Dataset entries
━━━━━━
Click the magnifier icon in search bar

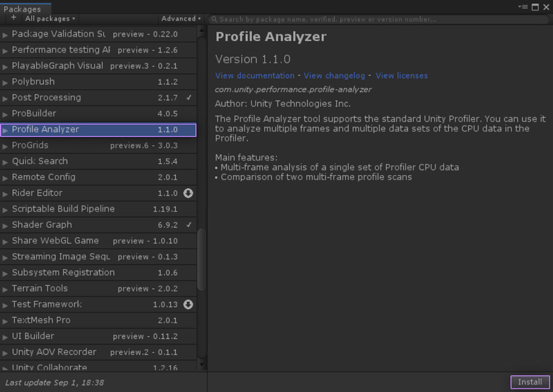point(214,19)
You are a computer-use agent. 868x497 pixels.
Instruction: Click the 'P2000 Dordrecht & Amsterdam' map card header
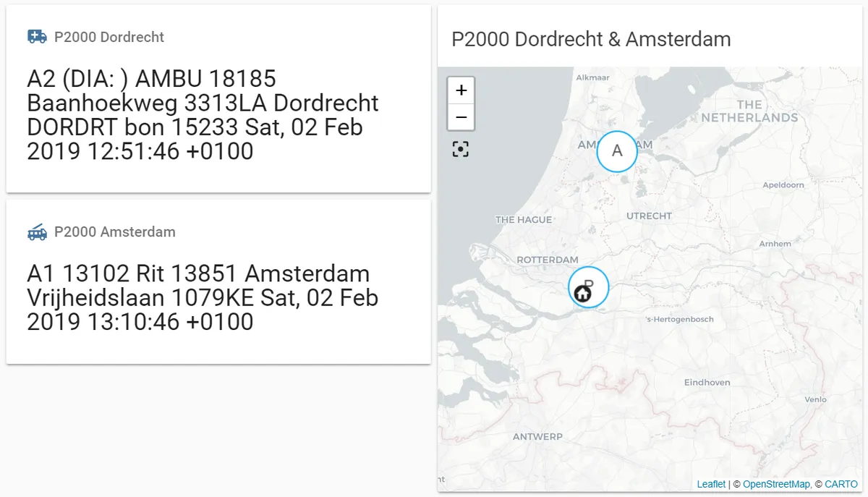[591, 39]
━━━━━━
Work instruction: Output the entries exactly as they appear, with no pictures included.

The completed task:
Click the magnifier icon in search bar

point(214,19)
You are a computer-use agent. 868x497 pixels.
Instruction: Click the 'P2000 Dordrecht & Amsterdam' map card header
[591, 39]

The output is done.